Selma Beaufils et Angèle Antonot, nos coups de cœur de cette semaine, s’inspirent de l’aspect cinématographique du quotidien. Toutes deux mettent en scène leurs modèles et créent en collaboration pour faire des images qui parlent des autres et un peu d’elles.
Selma Beaufils
Photographe et réalisatrice franco-portugaise, Selma Beaufils met au cœur de son travail la question du féminin. Elle s’attache à révéler surtout les violences subies, et la misogynie latente du monde contemporain. « Le rapport à la féminité est un point essentiel dans tous mes travaux, que ce soit photographique ou cinématographique. Quand je parle de féminité, c’est, selon moi, tout ce qui touche intrinsèquement à l’expérience féminine, qui ne se limite pas à un physique, mais bien une position morale et politique, avoue-t-elle.
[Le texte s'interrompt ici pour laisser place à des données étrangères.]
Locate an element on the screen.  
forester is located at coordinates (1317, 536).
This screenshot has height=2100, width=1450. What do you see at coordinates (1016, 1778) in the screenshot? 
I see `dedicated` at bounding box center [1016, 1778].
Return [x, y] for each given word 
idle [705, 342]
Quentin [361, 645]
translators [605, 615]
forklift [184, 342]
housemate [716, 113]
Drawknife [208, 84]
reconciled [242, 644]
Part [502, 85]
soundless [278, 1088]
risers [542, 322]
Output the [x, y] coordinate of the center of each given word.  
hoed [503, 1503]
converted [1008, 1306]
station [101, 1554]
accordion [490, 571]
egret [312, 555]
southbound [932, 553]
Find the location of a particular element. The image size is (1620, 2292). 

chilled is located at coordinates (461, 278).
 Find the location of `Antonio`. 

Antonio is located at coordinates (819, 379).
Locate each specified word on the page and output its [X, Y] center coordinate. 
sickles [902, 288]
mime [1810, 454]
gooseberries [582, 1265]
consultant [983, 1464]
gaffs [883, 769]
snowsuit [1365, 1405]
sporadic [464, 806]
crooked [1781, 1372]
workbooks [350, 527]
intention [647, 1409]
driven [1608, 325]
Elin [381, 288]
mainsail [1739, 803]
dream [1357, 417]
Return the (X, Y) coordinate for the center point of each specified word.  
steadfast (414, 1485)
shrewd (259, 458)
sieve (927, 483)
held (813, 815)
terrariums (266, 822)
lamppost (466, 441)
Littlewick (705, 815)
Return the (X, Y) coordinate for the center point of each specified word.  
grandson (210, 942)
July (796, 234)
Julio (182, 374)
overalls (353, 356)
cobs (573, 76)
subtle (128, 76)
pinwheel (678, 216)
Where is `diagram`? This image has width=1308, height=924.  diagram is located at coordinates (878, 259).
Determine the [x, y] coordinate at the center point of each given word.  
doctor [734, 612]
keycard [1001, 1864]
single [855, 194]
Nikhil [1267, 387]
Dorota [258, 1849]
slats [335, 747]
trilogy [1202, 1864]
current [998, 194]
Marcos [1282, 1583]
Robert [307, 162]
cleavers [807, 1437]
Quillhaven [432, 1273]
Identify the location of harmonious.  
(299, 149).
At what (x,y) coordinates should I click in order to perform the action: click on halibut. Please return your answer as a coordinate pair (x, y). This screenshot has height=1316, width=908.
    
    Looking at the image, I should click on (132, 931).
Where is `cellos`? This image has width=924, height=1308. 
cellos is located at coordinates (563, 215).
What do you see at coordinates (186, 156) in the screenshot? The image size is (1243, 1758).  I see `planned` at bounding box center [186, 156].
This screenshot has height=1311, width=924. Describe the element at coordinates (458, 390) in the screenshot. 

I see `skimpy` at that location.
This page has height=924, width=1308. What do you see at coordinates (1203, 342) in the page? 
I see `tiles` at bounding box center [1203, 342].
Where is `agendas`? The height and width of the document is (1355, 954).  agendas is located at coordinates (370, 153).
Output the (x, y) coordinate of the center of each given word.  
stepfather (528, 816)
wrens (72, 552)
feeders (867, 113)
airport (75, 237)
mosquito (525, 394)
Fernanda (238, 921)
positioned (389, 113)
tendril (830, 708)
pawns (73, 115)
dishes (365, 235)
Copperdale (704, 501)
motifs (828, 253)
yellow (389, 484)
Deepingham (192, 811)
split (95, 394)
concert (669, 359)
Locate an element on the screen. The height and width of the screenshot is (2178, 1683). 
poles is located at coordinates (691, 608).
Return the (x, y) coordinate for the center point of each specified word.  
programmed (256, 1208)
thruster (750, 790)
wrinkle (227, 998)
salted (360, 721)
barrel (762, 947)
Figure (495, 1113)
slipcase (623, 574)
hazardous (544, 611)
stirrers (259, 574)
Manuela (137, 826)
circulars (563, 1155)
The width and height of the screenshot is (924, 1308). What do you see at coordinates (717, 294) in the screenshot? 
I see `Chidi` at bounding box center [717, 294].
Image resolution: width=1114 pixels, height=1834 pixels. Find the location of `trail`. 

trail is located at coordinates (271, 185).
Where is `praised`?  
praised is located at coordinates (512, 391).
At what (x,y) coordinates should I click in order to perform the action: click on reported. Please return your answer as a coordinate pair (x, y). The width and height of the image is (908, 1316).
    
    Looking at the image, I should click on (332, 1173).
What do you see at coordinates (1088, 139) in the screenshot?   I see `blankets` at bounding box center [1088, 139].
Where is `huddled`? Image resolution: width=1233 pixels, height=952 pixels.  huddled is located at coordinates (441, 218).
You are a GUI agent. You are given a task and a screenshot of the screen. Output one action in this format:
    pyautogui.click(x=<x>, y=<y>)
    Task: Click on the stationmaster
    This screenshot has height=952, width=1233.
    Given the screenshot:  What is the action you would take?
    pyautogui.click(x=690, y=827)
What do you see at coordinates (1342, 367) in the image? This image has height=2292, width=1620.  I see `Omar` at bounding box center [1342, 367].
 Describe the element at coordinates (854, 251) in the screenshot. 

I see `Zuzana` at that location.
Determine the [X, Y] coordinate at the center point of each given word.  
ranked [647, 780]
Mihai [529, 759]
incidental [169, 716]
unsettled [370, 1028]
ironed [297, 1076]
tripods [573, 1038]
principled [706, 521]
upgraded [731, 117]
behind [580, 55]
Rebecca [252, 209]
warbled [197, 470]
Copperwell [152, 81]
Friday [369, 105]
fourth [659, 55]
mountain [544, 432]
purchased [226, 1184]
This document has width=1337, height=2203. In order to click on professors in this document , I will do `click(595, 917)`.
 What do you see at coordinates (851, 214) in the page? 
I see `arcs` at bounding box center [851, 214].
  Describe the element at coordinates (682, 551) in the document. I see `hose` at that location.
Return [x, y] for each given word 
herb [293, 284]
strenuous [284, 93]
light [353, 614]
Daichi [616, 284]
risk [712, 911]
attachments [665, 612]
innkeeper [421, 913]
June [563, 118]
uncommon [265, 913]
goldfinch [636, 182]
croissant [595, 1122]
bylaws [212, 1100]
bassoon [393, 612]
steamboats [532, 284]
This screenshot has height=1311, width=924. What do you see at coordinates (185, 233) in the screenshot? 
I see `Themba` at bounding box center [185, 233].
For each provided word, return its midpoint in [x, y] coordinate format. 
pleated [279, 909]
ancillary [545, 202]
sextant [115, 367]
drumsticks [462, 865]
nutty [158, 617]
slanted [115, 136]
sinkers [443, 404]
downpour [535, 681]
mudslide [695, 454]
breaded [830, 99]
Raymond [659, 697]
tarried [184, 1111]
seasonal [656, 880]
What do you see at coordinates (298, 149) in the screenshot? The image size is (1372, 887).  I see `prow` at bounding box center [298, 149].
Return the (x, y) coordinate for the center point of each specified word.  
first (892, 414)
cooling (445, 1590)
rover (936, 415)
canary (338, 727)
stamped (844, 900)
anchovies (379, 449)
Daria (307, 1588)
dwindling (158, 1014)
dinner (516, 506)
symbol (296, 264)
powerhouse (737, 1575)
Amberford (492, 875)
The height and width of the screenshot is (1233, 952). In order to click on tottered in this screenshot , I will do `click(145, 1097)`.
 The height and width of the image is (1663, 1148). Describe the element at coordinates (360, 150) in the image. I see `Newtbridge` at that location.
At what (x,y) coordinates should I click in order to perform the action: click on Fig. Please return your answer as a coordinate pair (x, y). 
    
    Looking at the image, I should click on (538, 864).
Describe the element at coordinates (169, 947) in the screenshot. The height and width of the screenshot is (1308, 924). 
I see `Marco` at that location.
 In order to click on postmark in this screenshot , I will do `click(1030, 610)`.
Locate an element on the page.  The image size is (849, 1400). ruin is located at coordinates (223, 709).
Ce qui me plaît avec les modèles féminins, c’est que ce sont des corps qui ont tellement été soumis à une forme de regard – systématiquement patriarcale – que le fait de chercher avec la personne concernée ce qu’il est possible de faire représente déjà une forme « d’insoumission » et de réappropriation de son image. ». Dans sa pratique, elle privilégie le laisser-faire, le hasard, ne se met pas dans une position d’attente, mais aborde avec libéralité le geste photographique. Chez elle, le noir et blanc apporte une forme de pureté à l’image, et vient parfois se confronter aux différentes textures, et montages. Se dégage de ces créations une certaine nostalgie, une tristesse qui englobe, mais ne réduit pas. Bien au contraire, elle est motrice, et se partage entre amies pour que, une fois réunies, elles avancent, fortes, jamais anéanties, plus jamais sous le joug des hommes.






Angèle Antonot
Originaire des Vosges, Angèle Antonot a toujours eu un goût prononcé pour les histoires que l’on se raconte. Photographe, scénariste et réalisatrice « en développement » autodidacte, elle écrit, compose, stylise maquille, jusqu’à fabriquer ses propres décors. Si son rapport à l’image est d’abord celui de l’image animée, c’est plus tard qu’elle comprend aussi toute la force de la fixité, des émotions véhiculées dans une photographie. Ainsi, pour nourrir ses imaginaires et construire ses mises en scène, elle part puiser dans des films et banques d’images cinéma. « Mon côté scénariste s’exprime pleinement lors de l’élaboration d’un shooting : les détails, les émotions, le regard, la composition, le lieu dans lequel ils évoluent. Tout est au service d’une histoire, plus ou moins visible au premier coup d’œil. » Dans ses images, les couleurs et le mouvement ont un rôle important, elles en disent long sur le thème et donnent le ton, elles viennent agrémenter l’intrigue. « Les couleurs […] sont de véritables vaisseaux visuels. Une photo, si on la passe en couleur ou en noir et blanc, ne racontera pas la même histoire. Et le mouvement suit la même réflexion, par exemple : si le personnage court, pourquoi ? Il fuit ? Il poursuit ? Il est en retard ? Il fait son sport ? L’absence de mouvement raconte beaucoup également sur les décisions d’un personnage : être figé, c’est faire un choix », ajoute-t-elle. Les protagonistes de son univers arborent de grandes lunettes de star, nous sourient de leurs dents couvertes de faux sang, les yeux sont tuméfiés er renvoient à une bagarre. C’est factice mais l’émotion, elle, est bien réelle.